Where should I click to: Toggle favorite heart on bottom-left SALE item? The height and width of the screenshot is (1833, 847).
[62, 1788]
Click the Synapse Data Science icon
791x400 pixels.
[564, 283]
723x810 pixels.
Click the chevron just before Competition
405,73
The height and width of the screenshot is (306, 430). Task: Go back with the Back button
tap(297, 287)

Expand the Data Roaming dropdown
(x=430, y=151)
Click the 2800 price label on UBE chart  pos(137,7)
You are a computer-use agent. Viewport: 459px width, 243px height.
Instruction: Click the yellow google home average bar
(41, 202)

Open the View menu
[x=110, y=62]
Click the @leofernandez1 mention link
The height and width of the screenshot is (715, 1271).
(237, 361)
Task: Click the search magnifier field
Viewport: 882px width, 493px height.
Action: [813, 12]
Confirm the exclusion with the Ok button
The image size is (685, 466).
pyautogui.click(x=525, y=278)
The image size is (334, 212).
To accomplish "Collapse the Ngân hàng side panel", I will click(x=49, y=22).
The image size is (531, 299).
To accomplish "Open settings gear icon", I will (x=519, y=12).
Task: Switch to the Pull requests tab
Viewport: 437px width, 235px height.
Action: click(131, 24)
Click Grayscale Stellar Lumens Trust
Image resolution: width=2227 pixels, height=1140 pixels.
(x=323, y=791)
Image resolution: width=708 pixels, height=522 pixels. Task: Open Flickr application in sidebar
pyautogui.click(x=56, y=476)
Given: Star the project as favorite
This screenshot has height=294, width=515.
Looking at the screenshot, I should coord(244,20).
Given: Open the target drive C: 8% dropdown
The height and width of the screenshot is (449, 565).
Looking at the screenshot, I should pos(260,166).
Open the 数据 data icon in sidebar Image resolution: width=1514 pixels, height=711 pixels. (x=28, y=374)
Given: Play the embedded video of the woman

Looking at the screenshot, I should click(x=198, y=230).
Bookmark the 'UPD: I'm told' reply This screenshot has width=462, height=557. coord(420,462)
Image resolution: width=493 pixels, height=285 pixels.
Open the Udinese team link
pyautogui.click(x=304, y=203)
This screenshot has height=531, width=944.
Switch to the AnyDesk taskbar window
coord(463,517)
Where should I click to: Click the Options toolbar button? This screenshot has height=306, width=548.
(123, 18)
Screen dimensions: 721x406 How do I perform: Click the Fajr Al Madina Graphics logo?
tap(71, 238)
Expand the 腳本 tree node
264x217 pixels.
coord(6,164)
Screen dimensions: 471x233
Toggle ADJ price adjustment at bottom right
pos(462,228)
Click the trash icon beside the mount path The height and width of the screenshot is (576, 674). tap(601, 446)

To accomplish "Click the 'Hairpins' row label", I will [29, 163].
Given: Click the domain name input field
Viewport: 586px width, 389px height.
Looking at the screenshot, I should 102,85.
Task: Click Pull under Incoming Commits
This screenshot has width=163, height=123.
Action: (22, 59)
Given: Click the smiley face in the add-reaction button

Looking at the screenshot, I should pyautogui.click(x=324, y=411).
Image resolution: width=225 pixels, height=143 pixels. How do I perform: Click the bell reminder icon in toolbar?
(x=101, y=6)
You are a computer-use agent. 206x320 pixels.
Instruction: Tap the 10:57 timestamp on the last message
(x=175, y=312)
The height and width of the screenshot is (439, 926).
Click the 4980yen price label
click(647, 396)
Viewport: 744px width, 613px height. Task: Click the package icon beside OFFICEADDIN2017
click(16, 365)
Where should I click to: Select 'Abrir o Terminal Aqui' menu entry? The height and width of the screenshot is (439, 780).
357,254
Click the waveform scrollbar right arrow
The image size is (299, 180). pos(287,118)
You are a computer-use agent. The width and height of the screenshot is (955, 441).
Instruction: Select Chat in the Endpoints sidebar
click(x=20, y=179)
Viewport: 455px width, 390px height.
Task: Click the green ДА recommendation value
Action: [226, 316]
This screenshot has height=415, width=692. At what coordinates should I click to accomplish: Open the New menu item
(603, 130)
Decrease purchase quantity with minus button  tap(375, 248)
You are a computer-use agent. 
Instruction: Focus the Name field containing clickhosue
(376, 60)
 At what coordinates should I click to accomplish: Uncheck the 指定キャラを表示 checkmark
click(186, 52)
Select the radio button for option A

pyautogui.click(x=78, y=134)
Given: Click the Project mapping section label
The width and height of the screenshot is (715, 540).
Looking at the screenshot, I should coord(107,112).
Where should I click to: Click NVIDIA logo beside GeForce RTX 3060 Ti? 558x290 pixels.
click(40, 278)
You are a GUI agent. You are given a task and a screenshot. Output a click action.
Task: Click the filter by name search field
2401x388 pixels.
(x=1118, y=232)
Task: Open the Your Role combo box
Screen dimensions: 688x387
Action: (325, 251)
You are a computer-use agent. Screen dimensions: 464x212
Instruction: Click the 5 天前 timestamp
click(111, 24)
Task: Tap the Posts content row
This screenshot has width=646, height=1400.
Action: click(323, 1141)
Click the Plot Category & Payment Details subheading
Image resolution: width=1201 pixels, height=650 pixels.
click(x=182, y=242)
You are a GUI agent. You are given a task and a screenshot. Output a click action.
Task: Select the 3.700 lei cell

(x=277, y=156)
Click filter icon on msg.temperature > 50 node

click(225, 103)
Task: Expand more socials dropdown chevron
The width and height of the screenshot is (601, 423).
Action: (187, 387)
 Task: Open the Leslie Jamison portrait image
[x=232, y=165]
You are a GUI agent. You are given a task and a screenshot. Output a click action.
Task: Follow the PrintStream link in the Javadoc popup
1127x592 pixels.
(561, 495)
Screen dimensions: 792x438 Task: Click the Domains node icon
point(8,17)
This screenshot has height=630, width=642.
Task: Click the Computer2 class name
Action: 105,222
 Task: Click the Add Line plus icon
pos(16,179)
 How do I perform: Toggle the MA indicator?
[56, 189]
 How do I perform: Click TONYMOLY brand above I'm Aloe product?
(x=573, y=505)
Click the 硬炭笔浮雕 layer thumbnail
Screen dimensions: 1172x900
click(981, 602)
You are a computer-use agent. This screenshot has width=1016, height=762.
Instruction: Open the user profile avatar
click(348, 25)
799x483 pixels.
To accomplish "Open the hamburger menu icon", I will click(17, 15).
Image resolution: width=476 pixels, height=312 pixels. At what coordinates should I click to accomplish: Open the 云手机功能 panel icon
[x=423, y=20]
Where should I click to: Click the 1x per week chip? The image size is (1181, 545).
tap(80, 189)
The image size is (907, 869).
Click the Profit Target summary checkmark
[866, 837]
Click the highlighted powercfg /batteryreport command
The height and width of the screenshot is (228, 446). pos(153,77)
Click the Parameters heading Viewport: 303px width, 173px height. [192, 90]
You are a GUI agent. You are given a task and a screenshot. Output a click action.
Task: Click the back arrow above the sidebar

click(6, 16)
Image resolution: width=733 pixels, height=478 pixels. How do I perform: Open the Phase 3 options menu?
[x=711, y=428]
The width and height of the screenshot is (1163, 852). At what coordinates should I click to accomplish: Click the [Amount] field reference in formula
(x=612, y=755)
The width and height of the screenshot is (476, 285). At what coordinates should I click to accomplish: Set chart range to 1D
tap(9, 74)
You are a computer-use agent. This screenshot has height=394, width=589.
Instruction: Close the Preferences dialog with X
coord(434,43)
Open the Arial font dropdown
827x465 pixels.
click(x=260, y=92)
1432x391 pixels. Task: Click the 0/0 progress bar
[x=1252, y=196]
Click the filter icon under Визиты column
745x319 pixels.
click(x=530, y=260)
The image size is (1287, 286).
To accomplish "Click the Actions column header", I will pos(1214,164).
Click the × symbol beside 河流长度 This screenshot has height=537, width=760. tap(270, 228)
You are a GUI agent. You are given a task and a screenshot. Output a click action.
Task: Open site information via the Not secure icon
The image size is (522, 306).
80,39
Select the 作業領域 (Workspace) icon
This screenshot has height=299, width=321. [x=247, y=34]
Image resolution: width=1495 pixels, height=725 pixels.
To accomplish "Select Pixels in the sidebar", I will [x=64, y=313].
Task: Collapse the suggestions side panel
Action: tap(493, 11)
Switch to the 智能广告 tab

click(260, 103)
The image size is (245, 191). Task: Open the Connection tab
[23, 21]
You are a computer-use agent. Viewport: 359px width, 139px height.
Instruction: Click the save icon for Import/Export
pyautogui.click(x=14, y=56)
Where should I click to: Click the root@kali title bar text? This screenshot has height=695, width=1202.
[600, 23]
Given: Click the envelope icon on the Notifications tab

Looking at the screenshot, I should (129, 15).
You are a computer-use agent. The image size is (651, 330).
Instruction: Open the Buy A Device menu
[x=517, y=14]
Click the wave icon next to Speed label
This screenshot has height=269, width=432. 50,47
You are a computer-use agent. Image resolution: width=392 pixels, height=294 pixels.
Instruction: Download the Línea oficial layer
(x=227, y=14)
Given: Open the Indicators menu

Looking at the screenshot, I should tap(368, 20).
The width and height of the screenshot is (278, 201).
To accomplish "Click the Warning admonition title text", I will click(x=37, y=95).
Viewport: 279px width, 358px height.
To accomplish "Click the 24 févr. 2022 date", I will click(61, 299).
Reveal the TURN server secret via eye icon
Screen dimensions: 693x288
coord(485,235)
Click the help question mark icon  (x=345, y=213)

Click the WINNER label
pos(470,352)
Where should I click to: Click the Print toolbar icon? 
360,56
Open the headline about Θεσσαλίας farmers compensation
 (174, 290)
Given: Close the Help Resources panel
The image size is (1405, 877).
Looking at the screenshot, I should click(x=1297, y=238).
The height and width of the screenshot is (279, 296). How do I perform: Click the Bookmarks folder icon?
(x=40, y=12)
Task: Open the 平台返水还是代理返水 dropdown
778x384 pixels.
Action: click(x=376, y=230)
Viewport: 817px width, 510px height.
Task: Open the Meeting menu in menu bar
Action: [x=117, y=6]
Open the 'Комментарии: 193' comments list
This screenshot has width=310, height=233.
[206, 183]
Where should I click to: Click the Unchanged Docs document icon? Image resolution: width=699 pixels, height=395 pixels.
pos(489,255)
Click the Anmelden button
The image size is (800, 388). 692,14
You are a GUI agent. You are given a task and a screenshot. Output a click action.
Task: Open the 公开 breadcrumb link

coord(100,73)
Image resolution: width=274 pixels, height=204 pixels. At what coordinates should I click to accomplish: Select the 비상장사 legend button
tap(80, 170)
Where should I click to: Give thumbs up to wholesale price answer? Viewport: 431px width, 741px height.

**What you have to do**
Every line from the data above that contains "search" must appear in the answer.

**Written answer**
Task: Click the search magnifier field
Task: Click the filter by name search field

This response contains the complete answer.